Die Geschichte hinter der neuen Idee, welche auf den Arbeitsnamen „Parkland“ hört, ist schnell erzählt: „Im Zuge eines weiteren Bauprojektes in Rothenburgsort sind wir mit vielen Trägerschaften ins Gespräch gekommen“, erklärt Schierhorn. „Im Schanzenviertel kenne ich jeden, aber hier stellte sich zunächst die Frage, wie wir Beteiligungen aufbauen können. Und dann ist die Verkehrswacht auf uns zugekommen.“
Traumkombi: Musikveranstaltungen und Verkehrssicherheit
Auf dem Verkehrsübungsplatz finden Pkw-Sicherheitstrainings oder das Üben ohne Führerschein statt. Geht es nach Geschäftsführer Hans Jürgen Vogt, soll dies auch weiterhin so sein. Doch 2013 wurde dem Verein im Zuge allgemeiner Sparmaßnahmen die Hälfte der Zuwendungen gekürzt. In der Hoffnung diese Lücke zu schließen, wandte er sich an Schierhorn und sein Team und es entstand die Idee einer gemeinsamen Platznutzung. Vogt ist sich sicher: „Musikveranstaltungen und Verkehrssicherheit sind eine traumhafte Kombination, die garantiert voll einschlagen wird.“
Die Prognose scheint nicht übertrieben. Kulturschaffende in Hamburg suchen seit Jahren nach Flächen, auf denen sie unter freiem Himmel Musik machen können. Die vorhandene Infrastruktur ist hier optimal. Im Süden gleich die S-Bahnstation Tiefstack und nördlich ein vierspuriger Zufahrtsweg mit großem Parkplatz. Der eigentliche Vorteil ist jedoch ein anderer: Da es keine direkten Anwohner gibt, kann man laut sein.

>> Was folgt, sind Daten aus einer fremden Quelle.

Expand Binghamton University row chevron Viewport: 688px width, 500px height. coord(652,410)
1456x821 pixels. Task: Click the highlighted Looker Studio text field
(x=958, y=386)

Ein Park im Schatten der Müllverbrennungsanlage
Die Fläche selbst hat ihren ganz eigenen Charme. Im Schatten der Müllverbrennungsanlage liegt das parkähnliche Gelände direkt am Elbe-Bille-Kanal. Eine festinstallierte Bühne würde sich zwischen Bäumen einfügen. Geplant ist die Auslegung für bis zu 5.000 Menschen. Grundsätzlich ist eine klassische Konzertnutzung gewollt, für die die Firma Hamburg-Konzerte ins Boot geholt wurde. Trotzdem sei man durchaus für andere Veranstaltungen und verschiedene Musikrichtungen offen. Den gastronomischen Teil plant Schierhorn beweglich und angepasst an das, was wirklich los ist. Besucher von kleineren Konzerten stünden so nicht verloren vor der Bühne.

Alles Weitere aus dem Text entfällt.